◆ **Work to complete**:
No picture belongs in the answer, which must hold exactly the lines from the one with "1658x2212 pixels. How" through the final line below.
--------
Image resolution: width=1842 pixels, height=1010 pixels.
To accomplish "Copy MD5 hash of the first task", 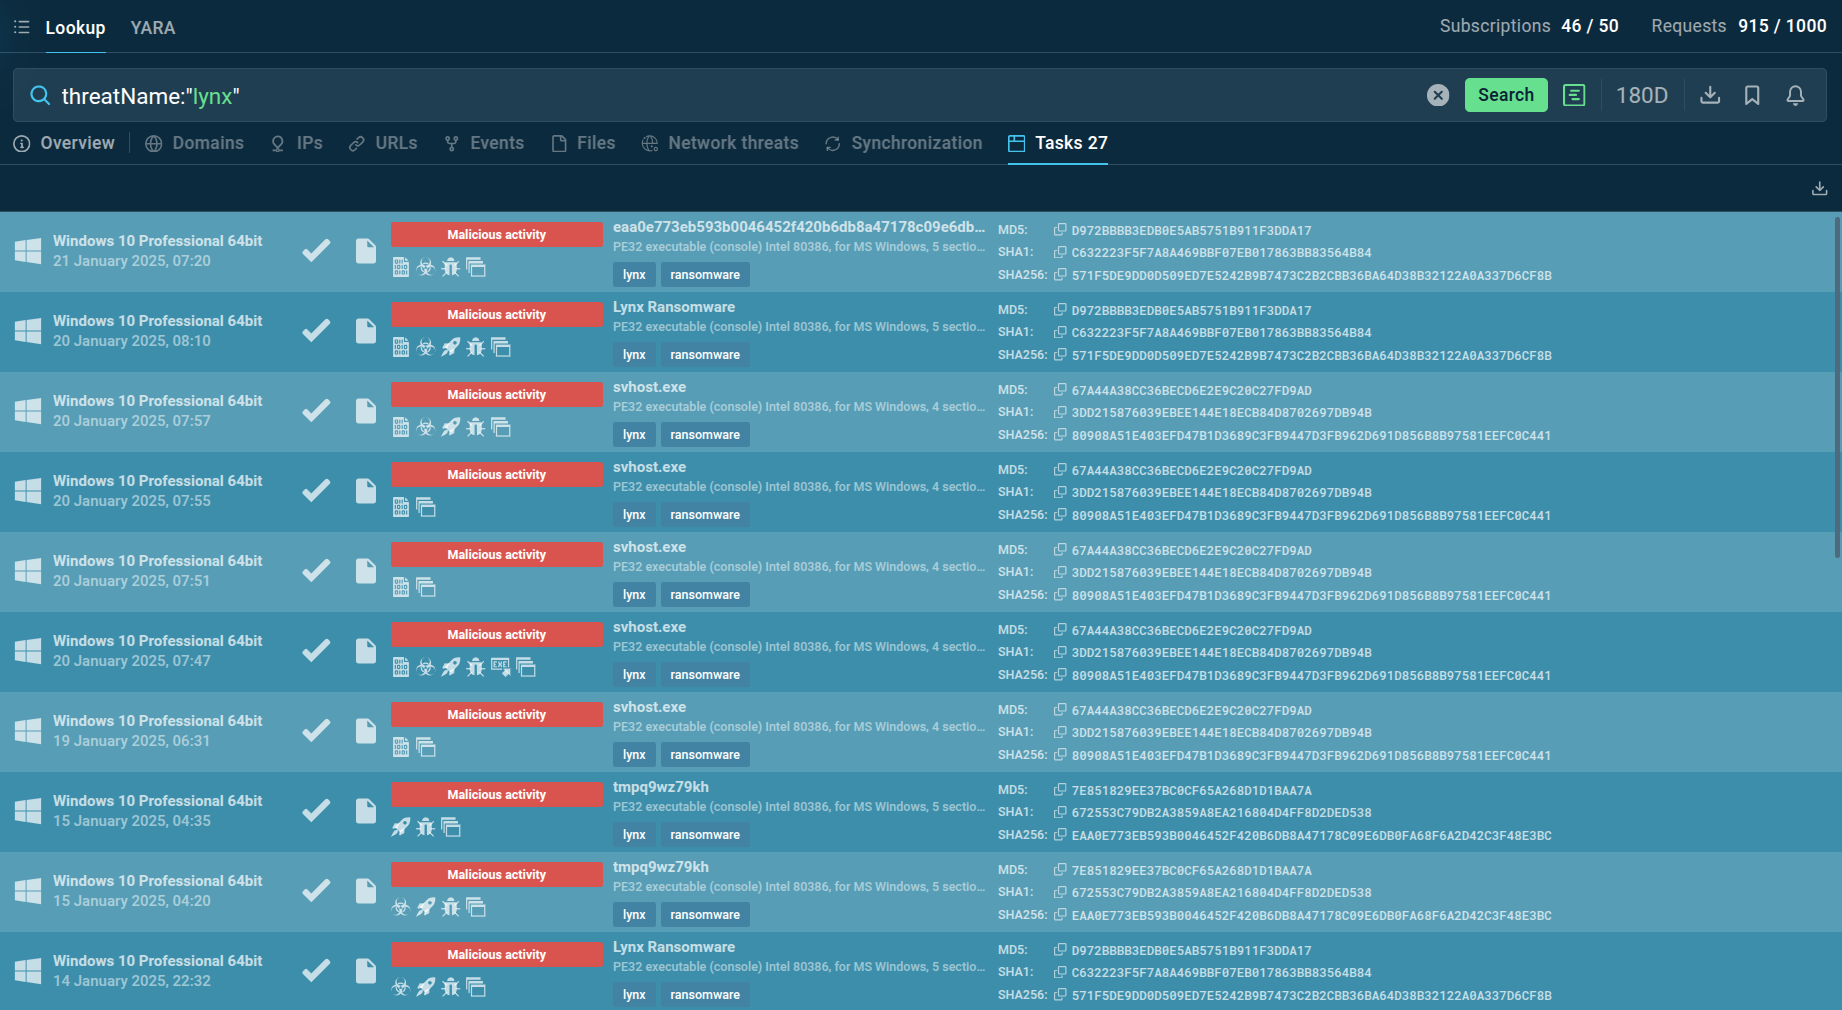I will click(1060, 230).
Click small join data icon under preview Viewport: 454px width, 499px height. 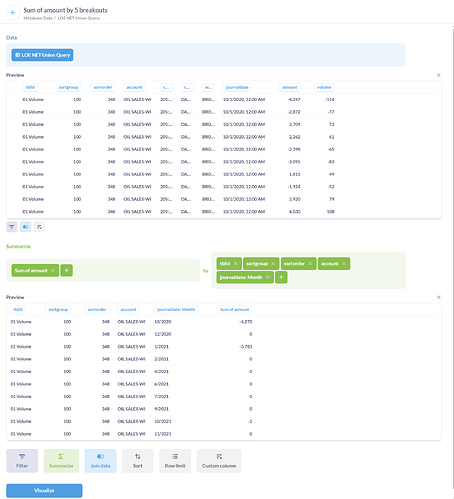pos(25,227)
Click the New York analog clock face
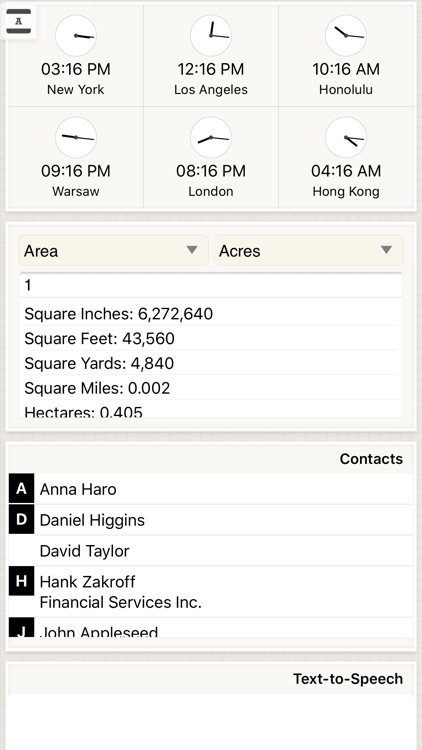Image resolution: width=422 pixels, height=750 pixels. tap(76, 36)
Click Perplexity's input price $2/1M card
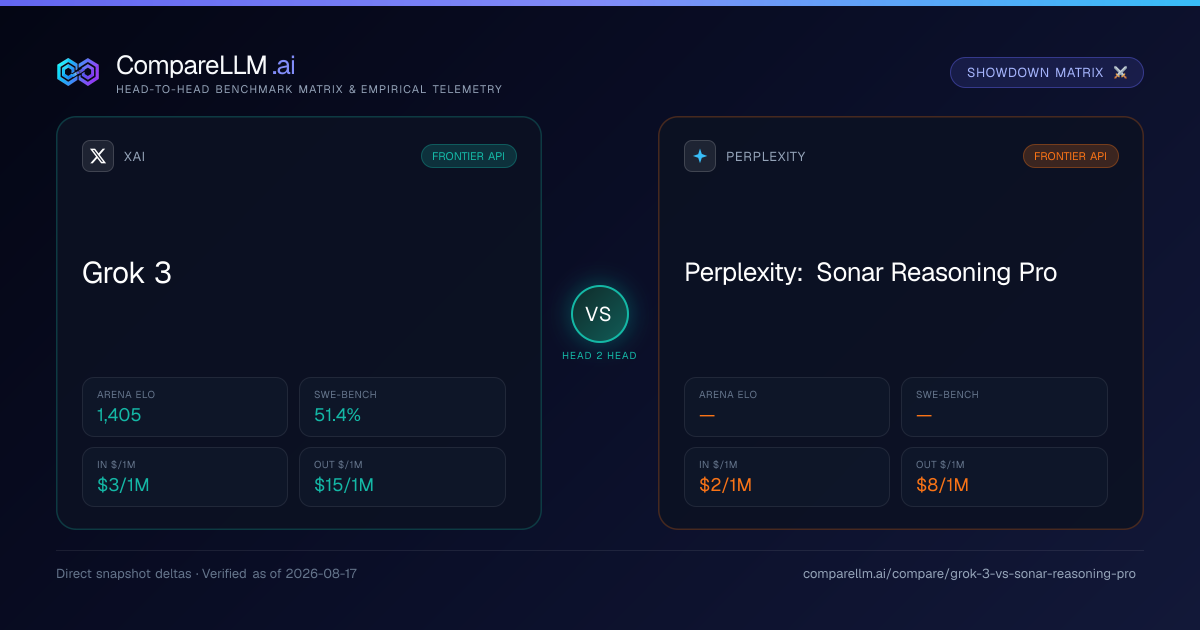1200x630 pixels. click(x=787, y=477)
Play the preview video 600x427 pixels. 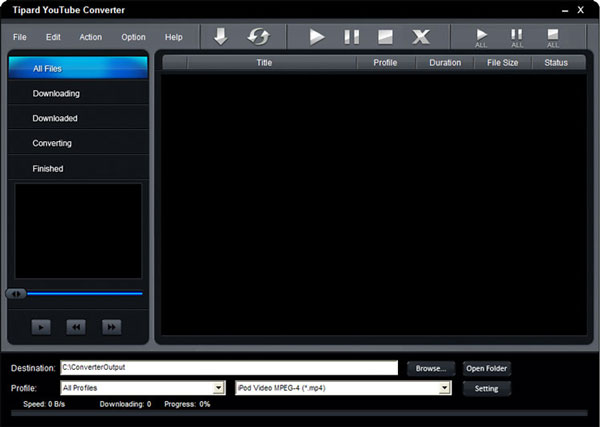click(41, 326)
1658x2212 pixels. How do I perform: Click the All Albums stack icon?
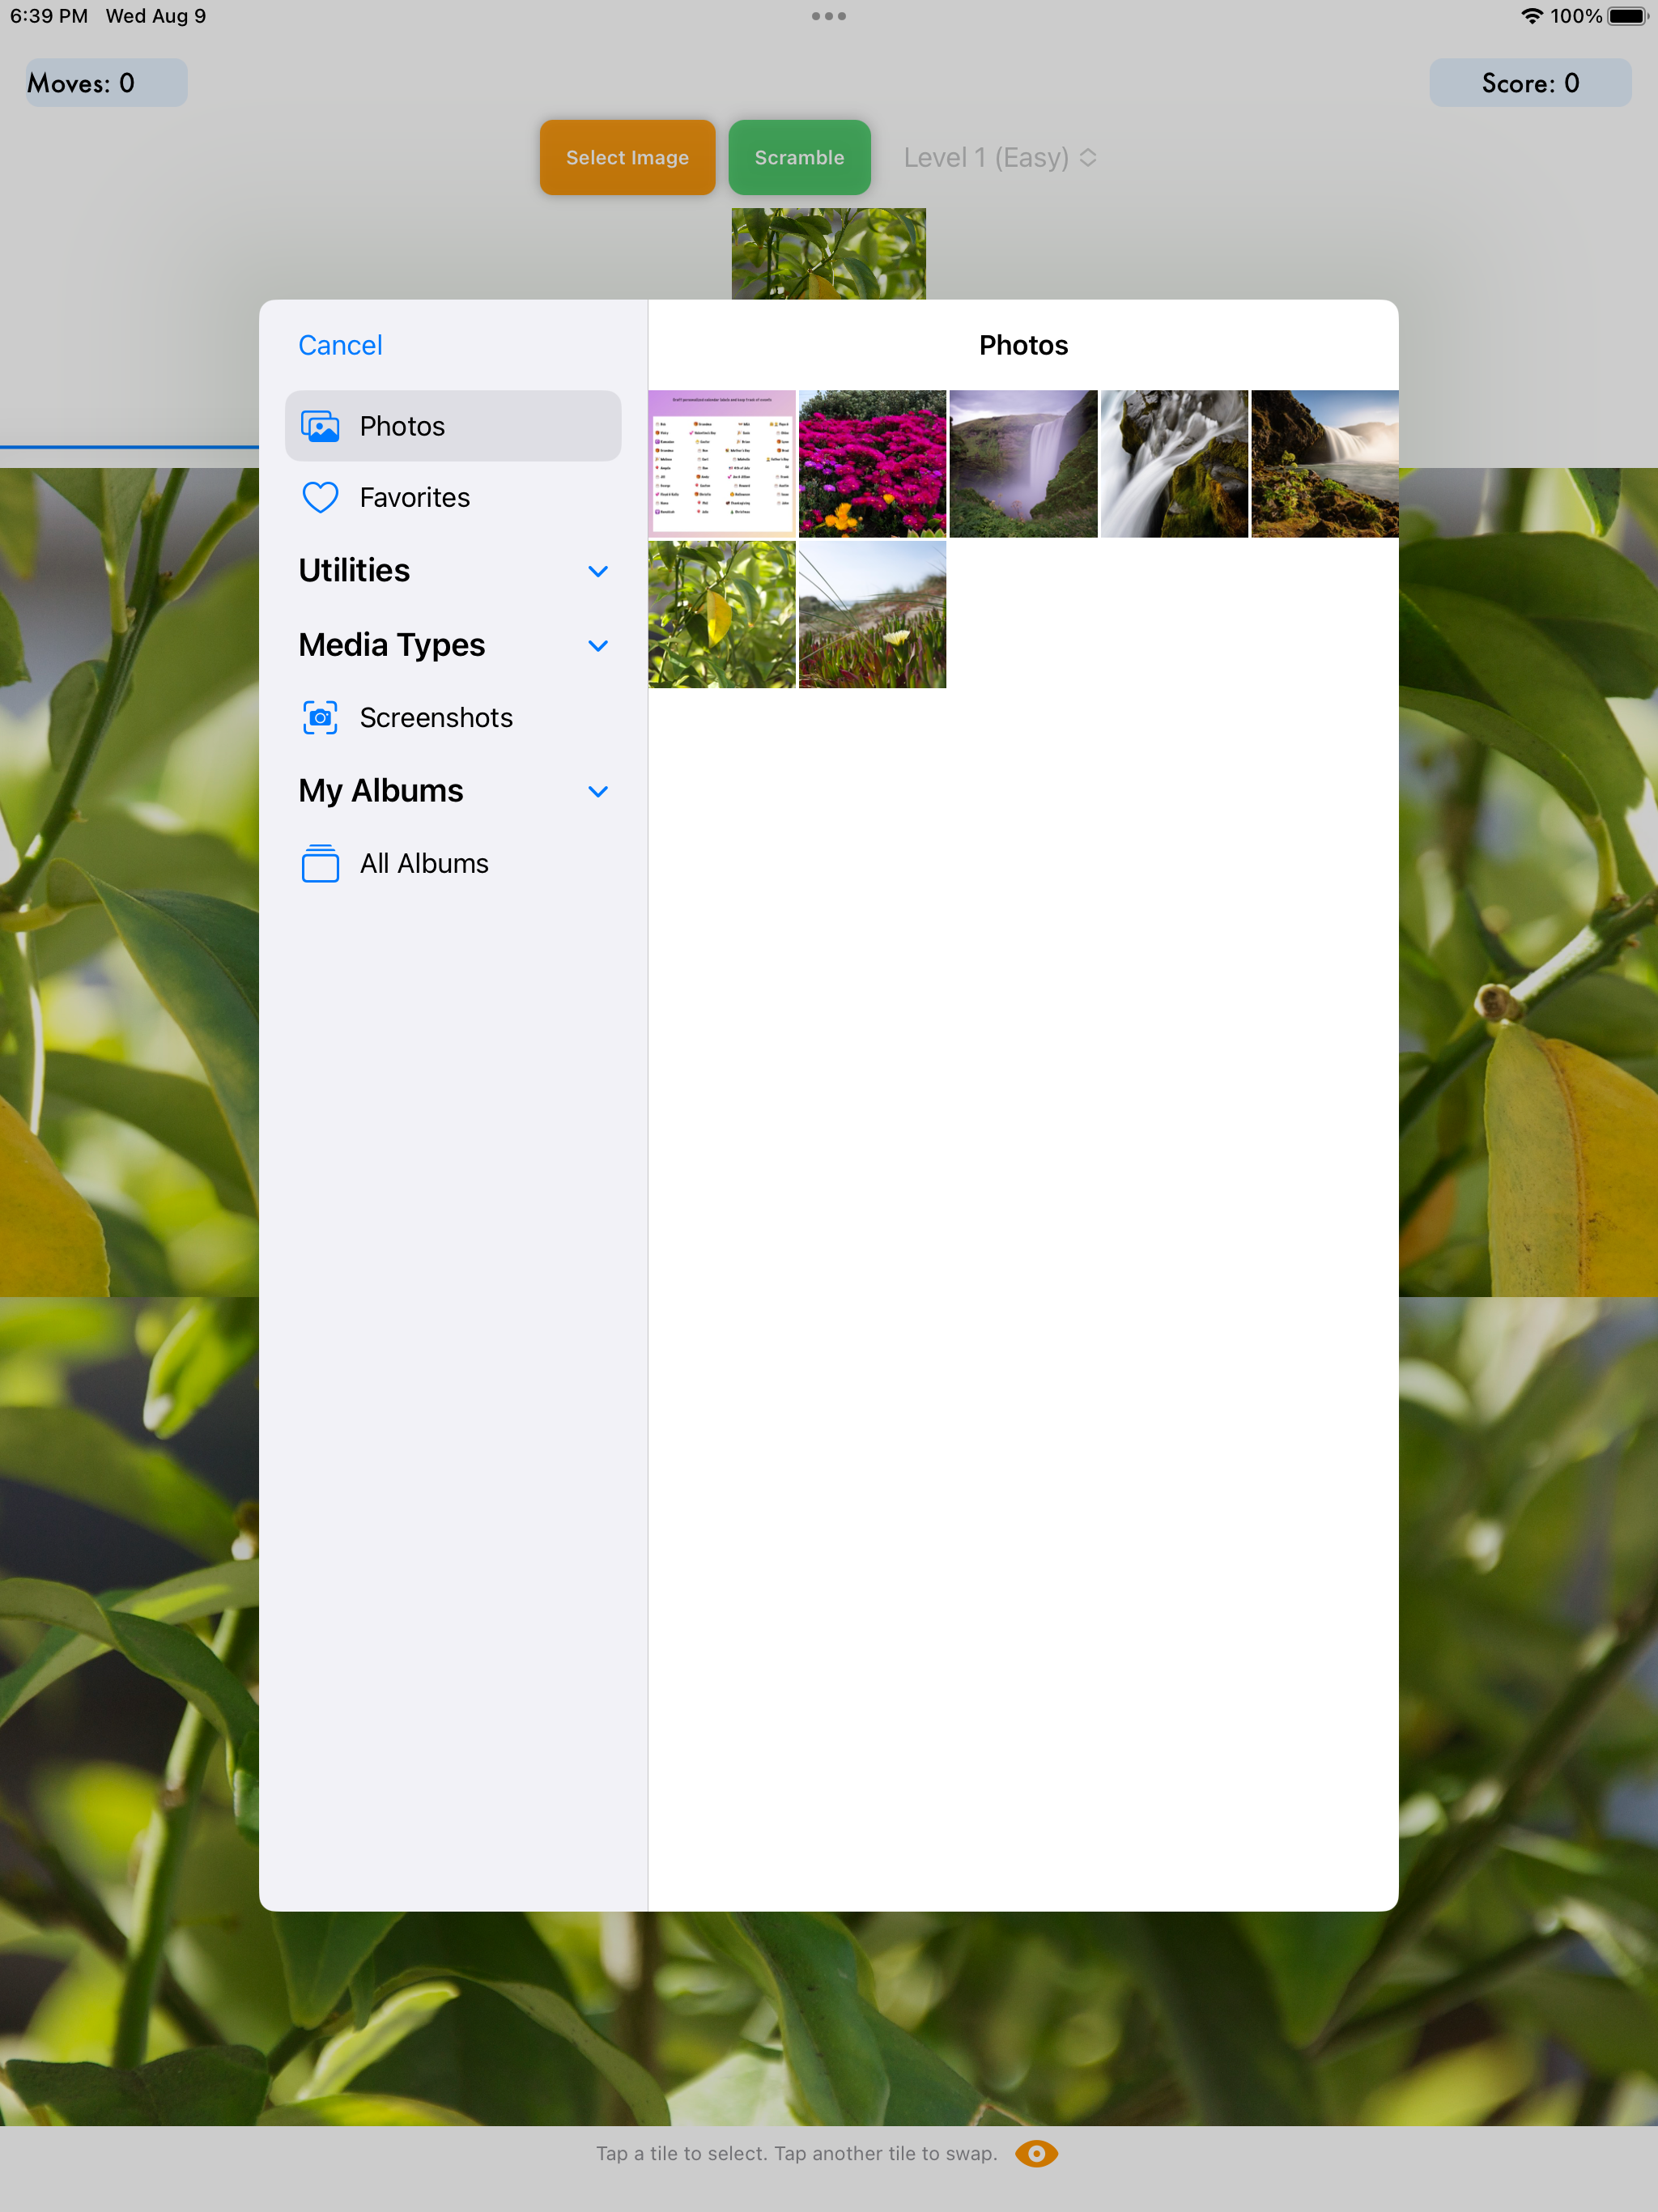point(320,863)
--------
◆ **Finished exercise**:
1658x2212 pixels. How do I perform: Click the All Albums stack icon?
point(320,863)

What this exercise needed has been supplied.